Weekend Edition Last Call: On Promotional Material Yellow

Thinking back on the cars posted, dissected and discussed this weekend, it dawned on me that perhaps flat-out cynicism isn’t always the best way to treat a car sprayed in a radiant shade of yellow. Some time in the past, maybe in a simpler time like the 1970s, a yellow served the car the best, as every other vehicle on the street wasn’t white or silver. There were unapologetic bright shades, sometimes even lurid choices, and it almost seems like the perfect way to seize the moment, to celebrate the ability to slip behind the wheel of a sports car of your own. Go for yellow. You might as well.
A great example of this is the Mazda RX-7 seen above. Roulette wheels, fender mirrors, a removable sunroof, and a colour choice so careless and worry-free it jumps at me from the screen and gives me sunburn between the ears. It makes me consider early September road trips, when the mornings aren’t yet cold and the evenings don’t yet force you to escape indoors too early. It’s almost a shame my NA MX-5 was sprayed Silverstone at the factory and not Sunburst. Almost.


    1. Preventive Maintenance Yellow. because you’ll never miss it when you look around your garage, and then you’ll remember to grease the bushings.

    1. I like it. Spend a part of my weekend to convince a friend, Mazda guy, to buy this glorious 616: It’s beautiful, cheap (1800$), newly inspected for two more years, and it has so much style, rainbows come out of its exhaust:
      Styling reminds me a bit of the Peugeot 504, too.

      1. So much style-except the silly wing mirrors.
        Of course Japan has many talented designers, (one of them designed the Ferrari Enzo when heading design at Pininfarina), but at the start of Japans push into the world with their cars they used European, specifically Italian, designers.
        Mazda used Bertone for the 1500 and the FWD Rotary Luce and it looks like they kept the studio on for the 616/RX2 judging by the similarities in the grille and windscreen treatment
        And the designer who was working for Bertone was Giorgetto Guigiaro, and he also did some work for Isuzu.
        The Isuzu 117
        Which shares many similarities with the Fiat Dino Coupe, also by Bertone

    1. I find it ridiculous that the new Miata is only available in white, of-white, grey, black and the red in all the promo shots. If you get the top trim, which cannot be had with the Bilstien shocks or the LSD, you can get a gray-ish blue too.
      Shades of gray are prevalent throughout, but everything else in Mazda’s line up has more “color” choices except the base CX-5.

      1. Agreed. Might be that this is a nod to quick customization? Take your new Miata to the painter – at once!

    1. Two years, ’04 and ’05. It was replaced in ’06 with an orange color whose name escapes me.

      1. AH! You’re right!

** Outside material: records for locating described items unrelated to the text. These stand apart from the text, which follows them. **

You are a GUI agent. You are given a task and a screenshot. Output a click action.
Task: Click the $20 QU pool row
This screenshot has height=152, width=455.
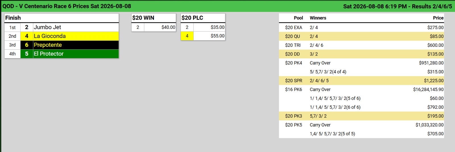coord(361,36)
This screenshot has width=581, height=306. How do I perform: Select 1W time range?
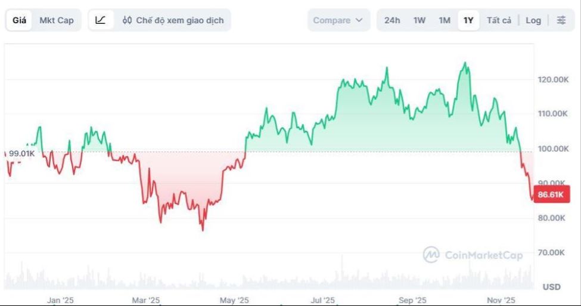pos(420,20)
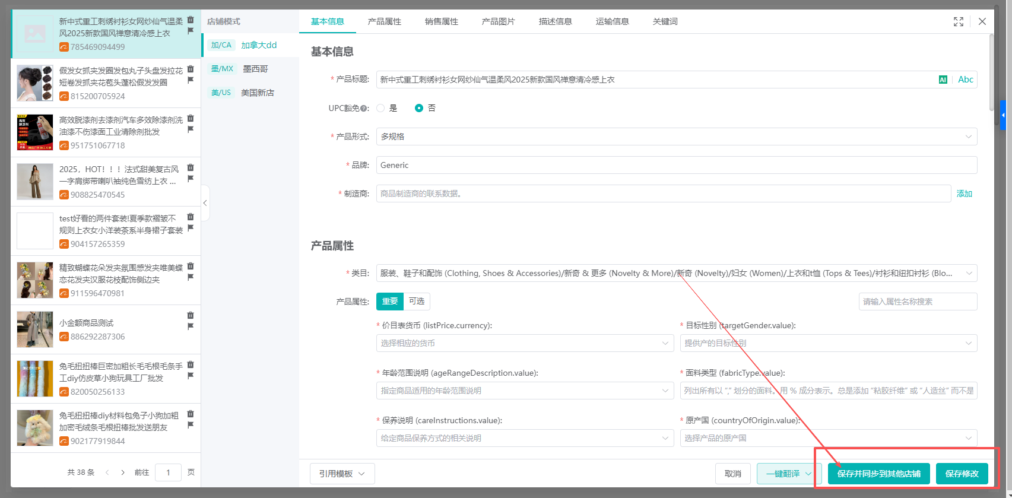Click trash icon for product 951751067718
This screenshot has height=498, width=1012.
coord(191,118)
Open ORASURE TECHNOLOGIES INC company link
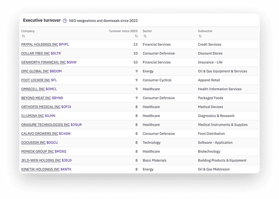The height and width of the screenshot is (199, 279). pyautogui.click(x=45, y=125)
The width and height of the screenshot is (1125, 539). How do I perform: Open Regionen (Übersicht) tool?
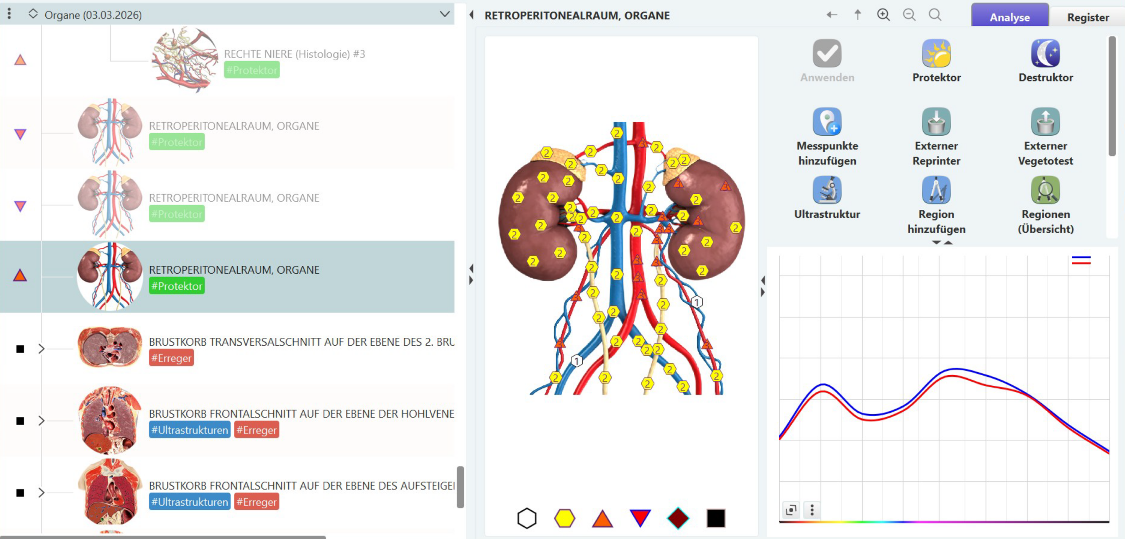coord(1045,191)
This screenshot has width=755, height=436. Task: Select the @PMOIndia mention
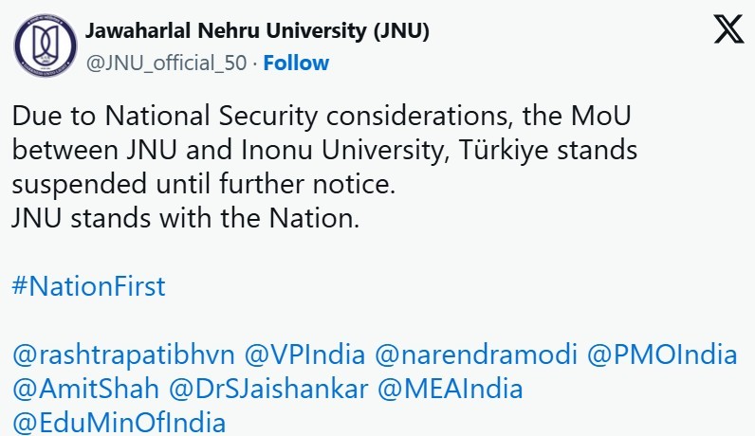pos(662,355)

I forgot 05 had YJ. 06 got the very polarizing Brazen Orange Metallic which I was never a fan of because it just never looked clean to me.

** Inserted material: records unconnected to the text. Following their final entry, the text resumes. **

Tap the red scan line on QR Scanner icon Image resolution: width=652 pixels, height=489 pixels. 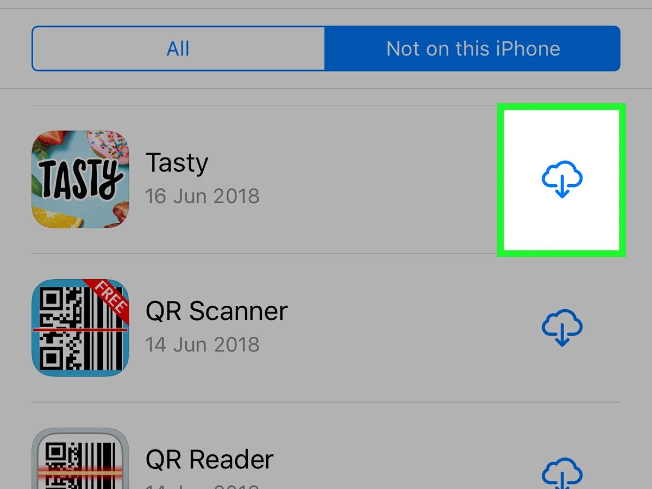80,329
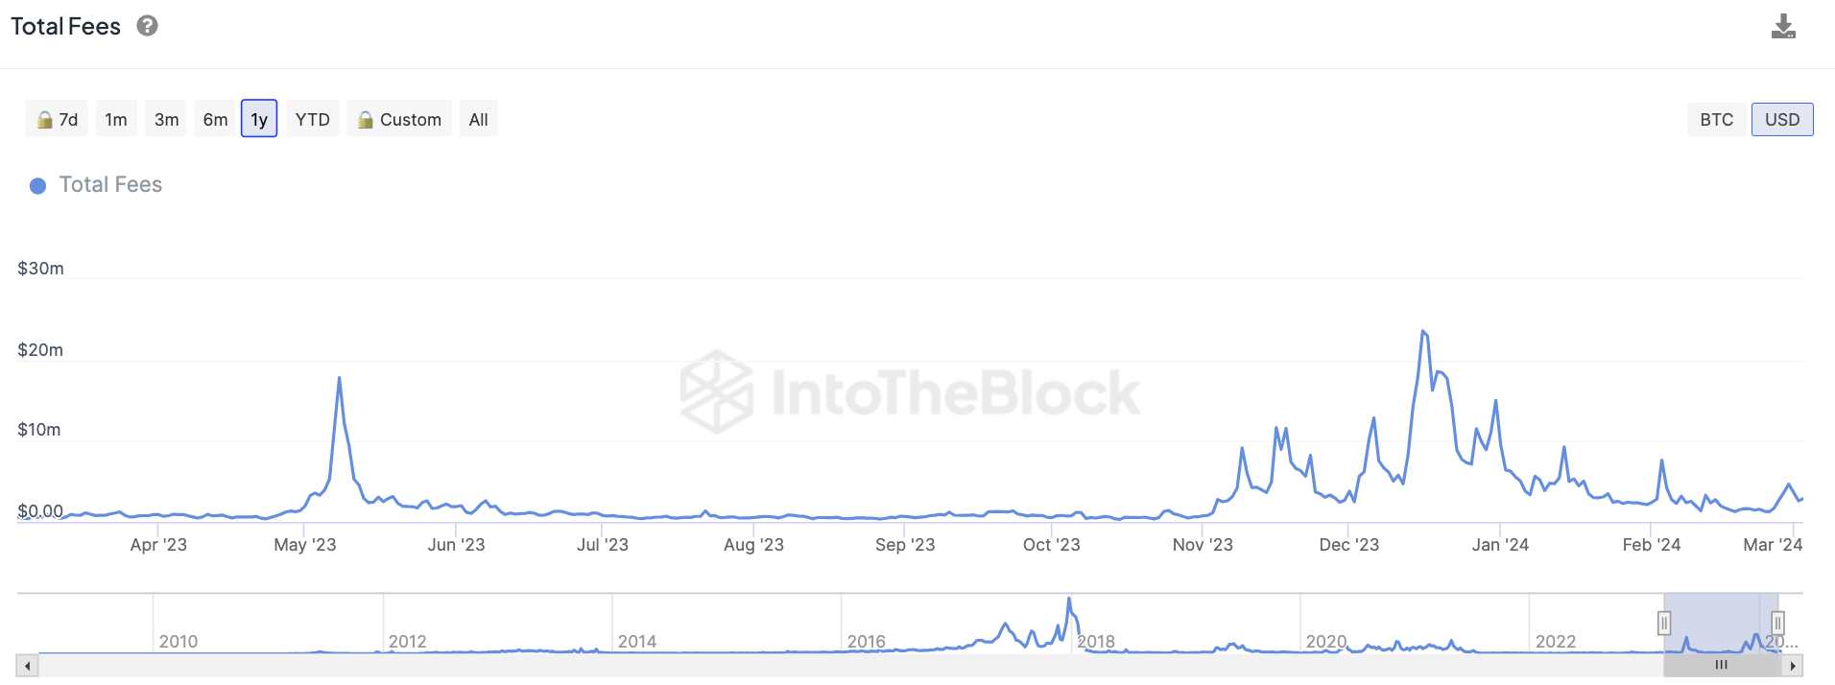This screenshot has width=1835, height=685.
Task: Click the lock icon on 7d range
Action: (44, 120)
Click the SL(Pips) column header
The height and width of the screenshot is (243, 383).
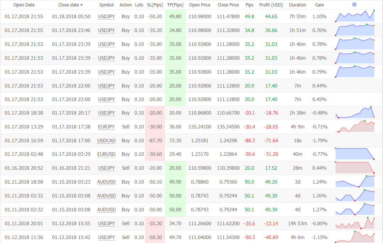click(155, 5)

  1. All these Euro and Japanese cars in PM Yellow. Have we forgotten the time when this color visited a disco?

  2. I had a Duster in yellow once. I really liked the color and would have a yellow car again if my wife were willing. There is a small window I like. For me, it can’t lean too far to orange (taxi) and it can’t be a pale yellow. It has to be vibrant and be on the right car. It worked on RX-7’s and Miatas. A new Challenger with black striping and a shaker hood…..

  3. Yellow is also one of the safest colors you can possibly put on your car in terms of traffic visibility if your car is easily overlooked. Imagine this thing in British racing green, absolutely invisible. And as a bonus it’s a very energetic color so it fits sports cars well. That is all.